Wamen ESDM: PGN Cs Wajib Beli Gas Langsung ke Produsen Bukan Calo

Jakarta - Wakil Menteri ESDM Susilo Siswoutomo mengungkapkan bahwa perusahaan-perusahaan infrastruktur gas seperti PT Perusahaan Gas Negara, PT Pertamina Gas dan lainnya harus membeli gas langsung ke produsen. Pembelian tidak boleh dilakukan kepada trader-trader gas atau calo.

"Agar konsumen bisa mendapatkan harga gas yang komfetitif, maka perusahaan yang memiliki komitmen dalam pengembangan infrastruktur seperti PGN harus membeli gas langsung ke produsen," kata Susilo dalam diskusi publik "Arah dan Kebijakan Pengembangan Industri Gas Indonesia, di Surabaya, Selasa (19/3/2013).


Untuk itu Susilo meminta kepada SKK Migas selalu badan pelaksana usaha Migas di hulu agar mereview kembali aturan mengenai keberadaan trader-trader gas.


"Saya sudah minta SKK Migas untuk mereview kembali aturan mengenai keberadaan trader gas ini. Kedepannya setiap trader gas punya kewajiban untuk mengembangkan infrastruktu. Jika mereka tidak membangun infrastruktur namanya calo dan kita tidak membutuhkan itu," tegas Susilo.


Ditempat yang sama, Kepala Dinas ESDM Jawa Timur Dewi Putriani mengungkapkan keberadaan trader gas yang tidak memiliki fasilitas dan komitmen untuk membangun infrastruktur gas bumi akan merugikan konsumen gas.


"Di Jawa Timur banyak trader gas yang membuat rantai bisnis gas bumi menjadi tidak efisien. Untuk sampai ke konsumen, gas bisa melalui 2-3 trader. Oleh karena itu, Pemprov Jatim meminta Pemerintah pusat untuk ikut mengatur keberadaan trader gas ini," ucap Dewi.


Sementara itu ditambahkan Direktur Perencanaan Investasi dan Manejemen Risiko PT PGN Wahid Sutopo mengatakan kebijakan pemerintah untuk meningkatkan pasokan gas ke domestik harus didukung oleh pembangunan infrastruktur dan pengembangan pasar. Sebab jika tiga aspek tersebut tidak berjalan bersamaan maka pengembangan dan pemanfaatan gas bumi di dalam negeri tidak akan berjalan maksimal.


Sebagai perusahaan nasional yang mengembangkan infrastruktur gas bumi, PGN sangat membutuhkan kepastian pasokan gas dan tersedianya pasar yang jelas. Pasalnya, untuk membangun infrastruktur dibutuhkan biaya besar dengan risiko tinggi.

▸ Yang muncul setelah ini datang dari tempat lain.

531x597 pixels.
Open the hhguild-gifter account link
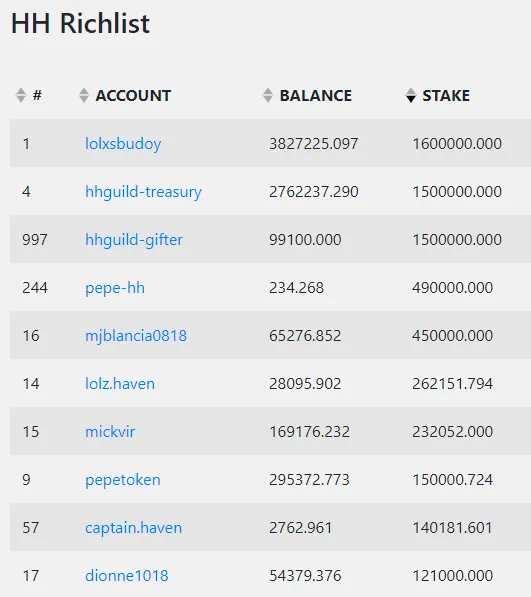pyautogui.click(x=134, y=240)
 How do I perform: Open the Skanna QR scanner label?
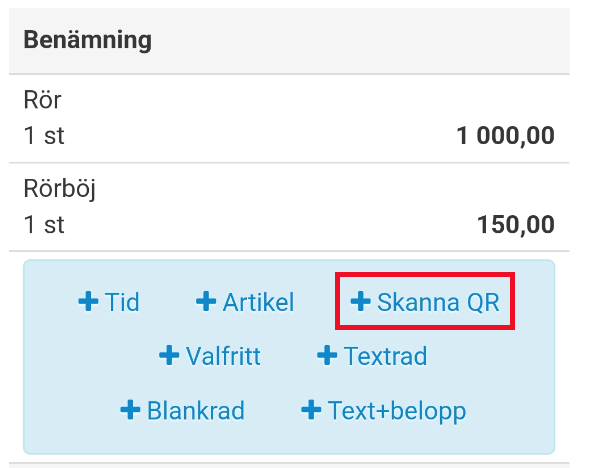coord(437,302)
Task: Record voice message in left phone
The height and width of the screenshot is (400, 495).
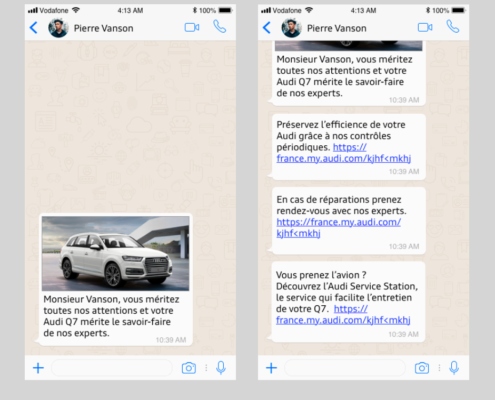Action: click(221, 368)
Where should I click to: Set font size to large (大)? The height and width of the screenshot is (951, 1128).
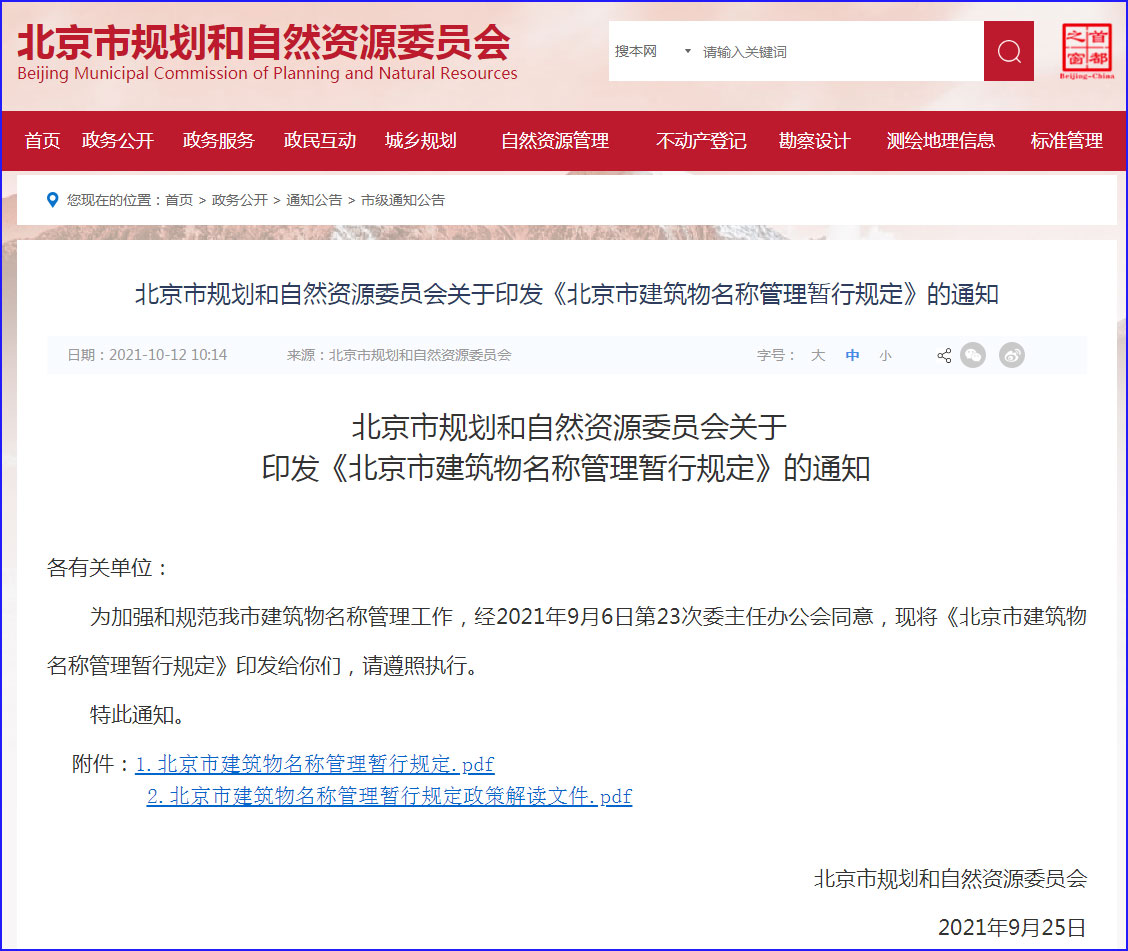(x=818, y=355)
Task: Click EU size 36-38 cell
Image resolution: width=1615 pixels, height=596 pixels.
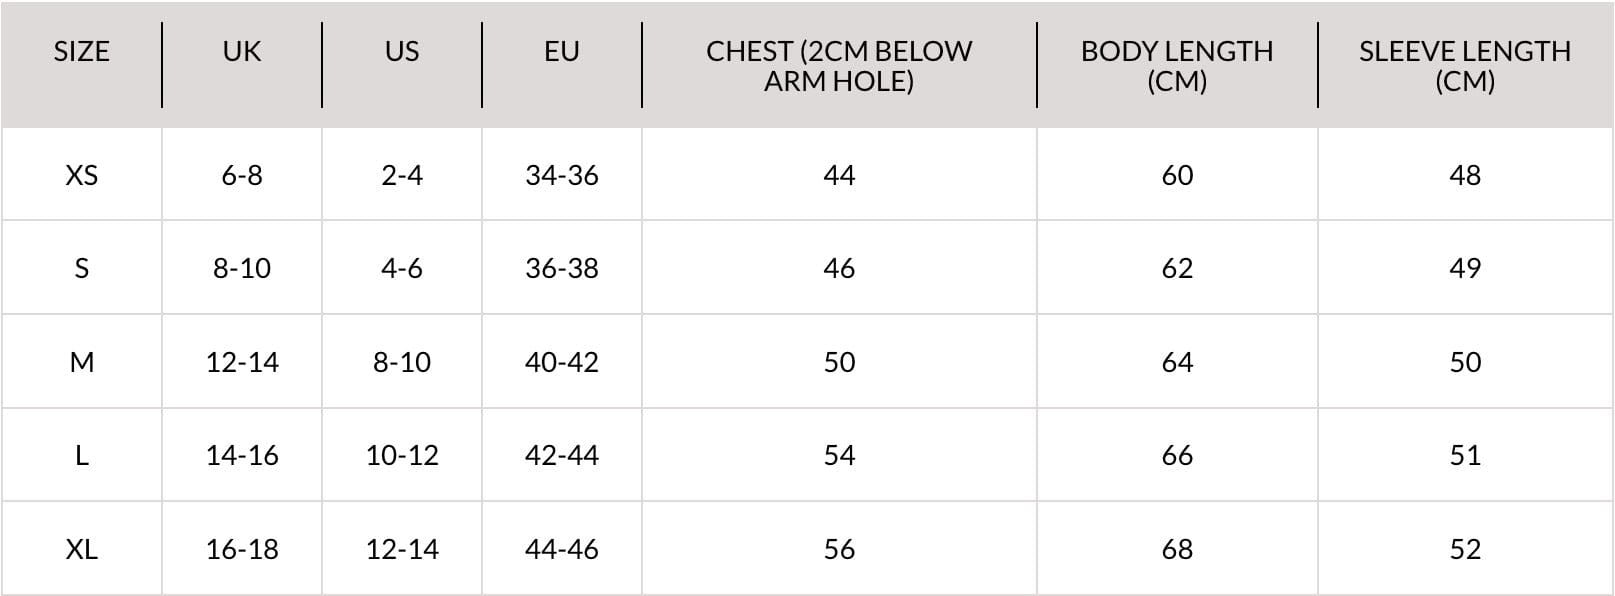Action: click(x=562, y=268)
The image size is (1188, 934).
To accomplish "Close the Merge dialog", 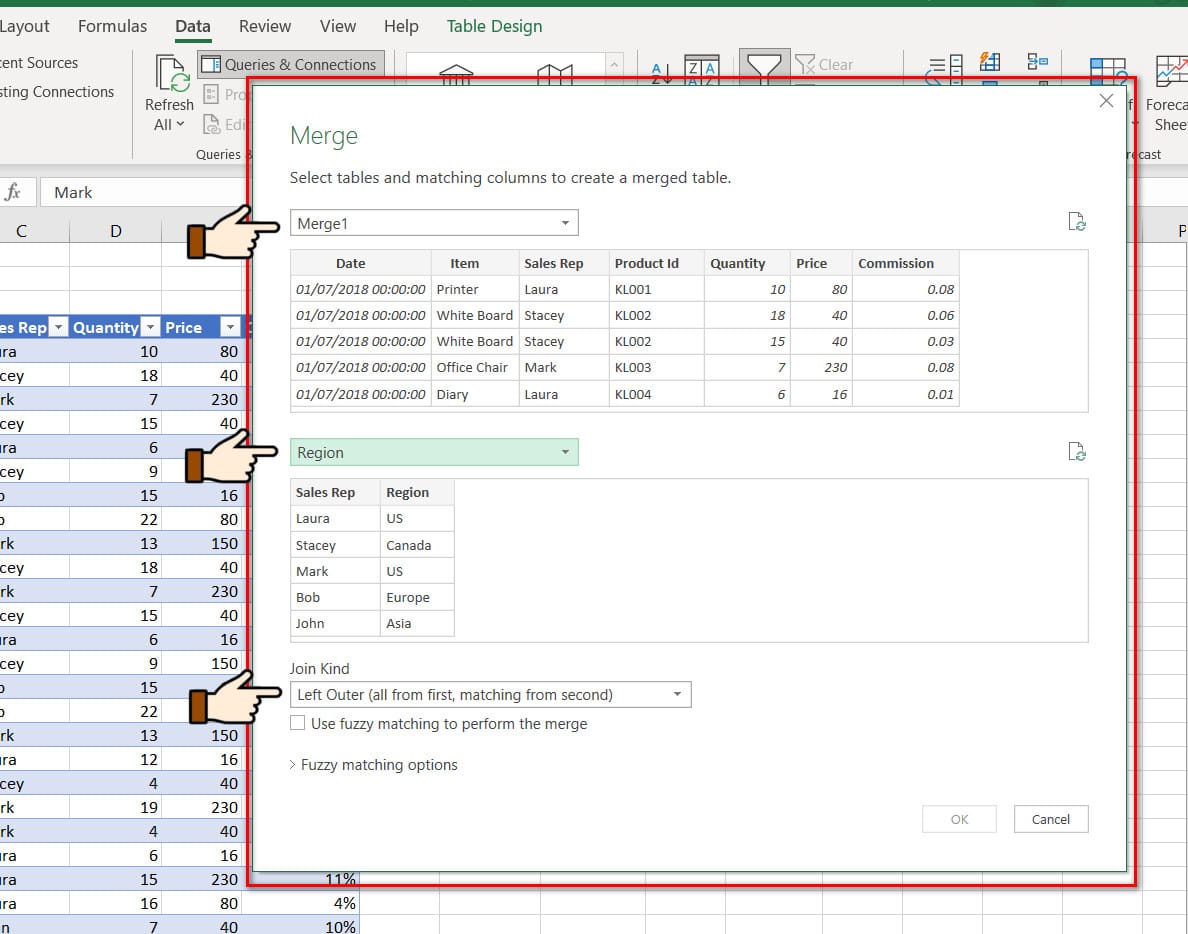I will point(1106,101).
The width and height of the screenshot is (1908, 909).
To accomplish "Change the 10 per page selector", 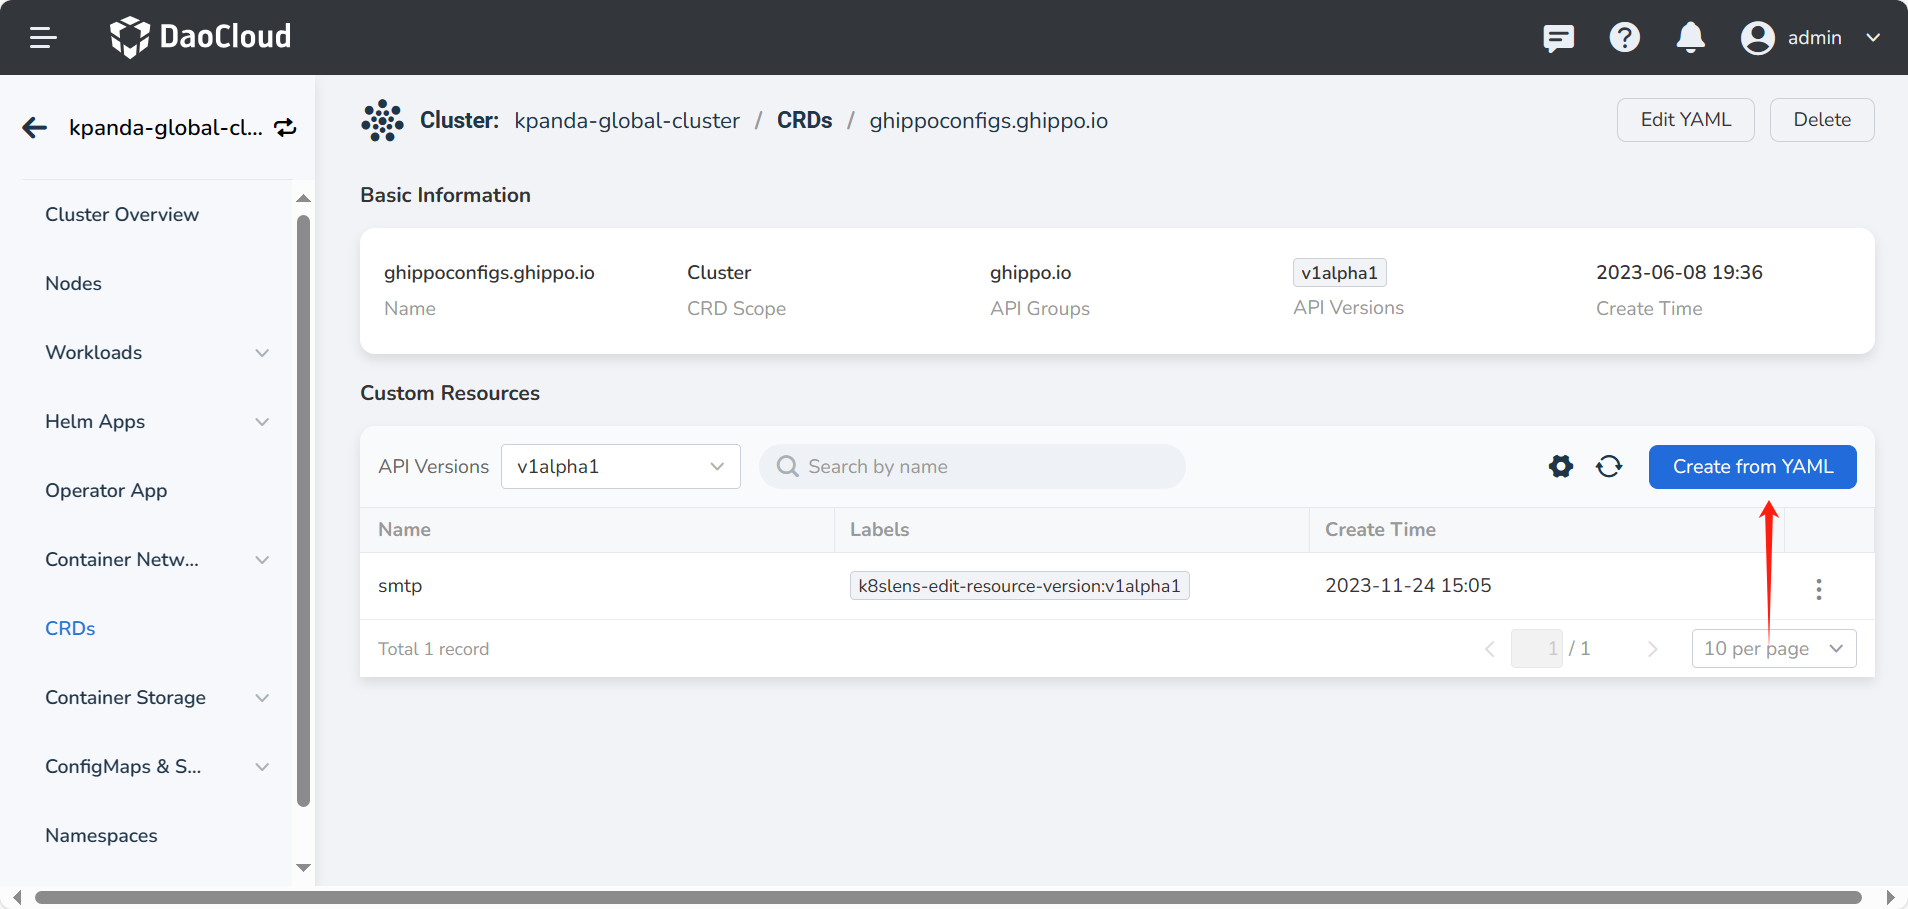I will pyautogui.click(x=1773, y=648).
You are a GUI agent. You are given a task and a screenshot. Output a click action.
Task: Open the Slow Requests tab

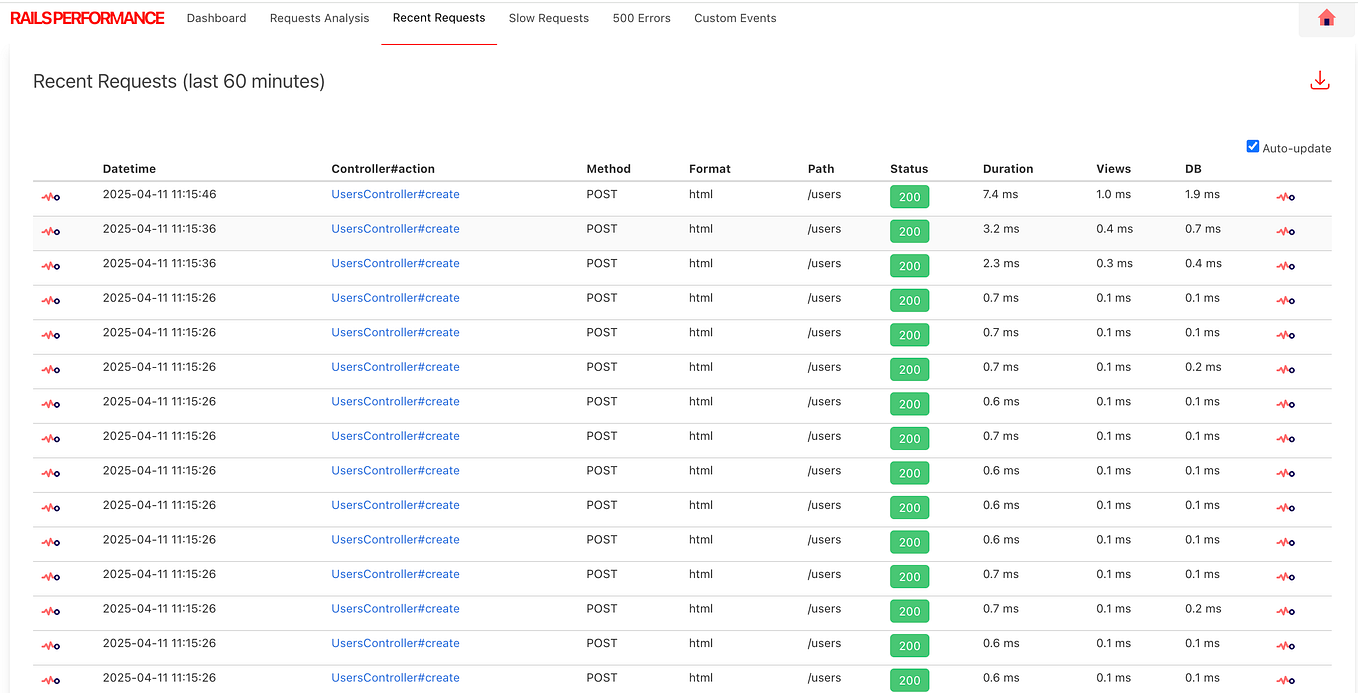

Menurut Wahid, dalam membangun infrastruktur PGN tidak mungkin mendapatkan cost recovery lazimnya di sektor hulu migas. Selain itu, dalam bisnis gas berlaku aturan take or pay. Dimana jika gas sudah dibeli dari produsen maka PGN harus membayarnya meskipun pasar tidak mampu menyerapnya.


"Kami pun harus menghadapi berbagai risiko seperti masalah perizinan, pembebasan lahan dan biaya sewa tanah di lokasi pipa yang terus naik," kata Wahid.


Oleh karena itu Wahid berharap pemerintah daerah seperti di Jawa Timur mampu mengembangkan kluster-kluster industri baru sehingga peningkatan pasokan dan pembangunan infrastruktur bisa dilakukan bersamaan. Pengembangan kluster industri juga menciptakan multiplier effect lebih besar bagi perekonomian daerah.


"Prinsipnya, PGN berkomitmen untuk terus membangun infrastruktur dan mendukung pemanfaatan gas bumi untuk domestik. Apalagi salah satu pertimbangan investor untuk berinvestasi di Indonesia adalah tersedianya pasokan gas bumi," tandasnya.